We are therefore going to create new but specific code lists to address this. In one study we had age represented in Months and Days so previously AGU listed both units. We therefore differentiated this creating two new code lists ‘TS_AGEU’ (years) and DM_AGU (days). We are also now planning to apply this to other parameters e.g. create specific UNIT lists e.g. for the BW domain (Codelist BW_UNIT) where previously the UNIT code list listed all units for the study. Similarly this would apply to other domains where we want them to link to specific units entries e.g. LB domain and SPEC, DOSE and possibly SEV (for CLIN and MI/MA).
So adding (for example) the following codelists:
BW_UNIT
LB_UNIT
EXDOSEU_UNIT
Etc

These would have to be specific to each study but hopefully there would be a core set [4].

The other question was to do with dictionaries – We had a comment when we stated ‘no dictionaries used’ which was picked up “There is no such Codelist as “No Dictionaries Used” this is a comment not a codelist. This may be the way our define software works. We gathered from that that we should have no reference to dictionaries at all if we have not used any ‘external’ dictionaries so we removed it. But was this really necessary? [11]

J. Feldmann
1. When a variable entry contains more than one value (separated by a semi-colon) do you include two entries in the codelist? [3]
2. If there is only one choice possible, must it be in a codelist? For example, if Null and Y only, does Y have to be included in a codelist?

**REQUIRED ACTIONS:**
1) From the codelist thread, list every codelist name that contains an underscore, giving each name once.
2) Echo the stretch of the codelist thread from "We are therefore" through "core set [4].", word for word.
The material that comes after this text is not needed for the tasks.

**SOURCE EXCERPT:**
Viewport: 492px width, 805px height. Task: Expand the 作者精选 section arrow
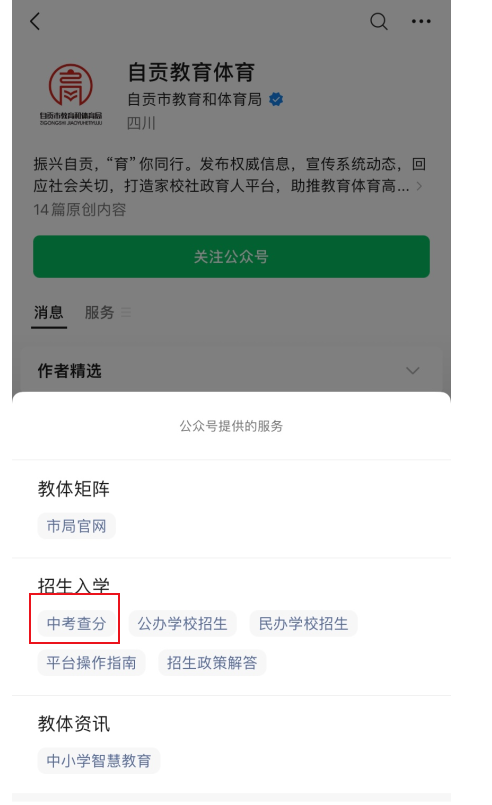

**COMPLETE ANSWERS:**
1)
TS_AGEU
DM_AGU
BW_UNIT
LB_UNIT
EXDOSEU_UNIT

2)
We are therefore going to create new but specific code lists to address this. In one study we had age represented in Months and Days so previously AGU listed both units. We therefore differentiated this creating two new code lists ‘TS_AGEU’ (years) and DM_AGU (days). We are also now planning to apply this to other parameters e.g. create specific UNIT lists e.g. for the BW domain (Codelist BW_UNIT) where previously the UNIT code list listed all units for the study. Similarly this would apply to other domains where we want them to link to specific units entries e.g. LB domain and SPEC, DOSE and possibly SEV (for CLIN and MI/MA).
So adding (for example) the following codelists:
BW_UNIT
LB_UNIT
EXDOSEU_UNIT
Etc

These would have to be specific to each study but hopefully there would be a core set [4].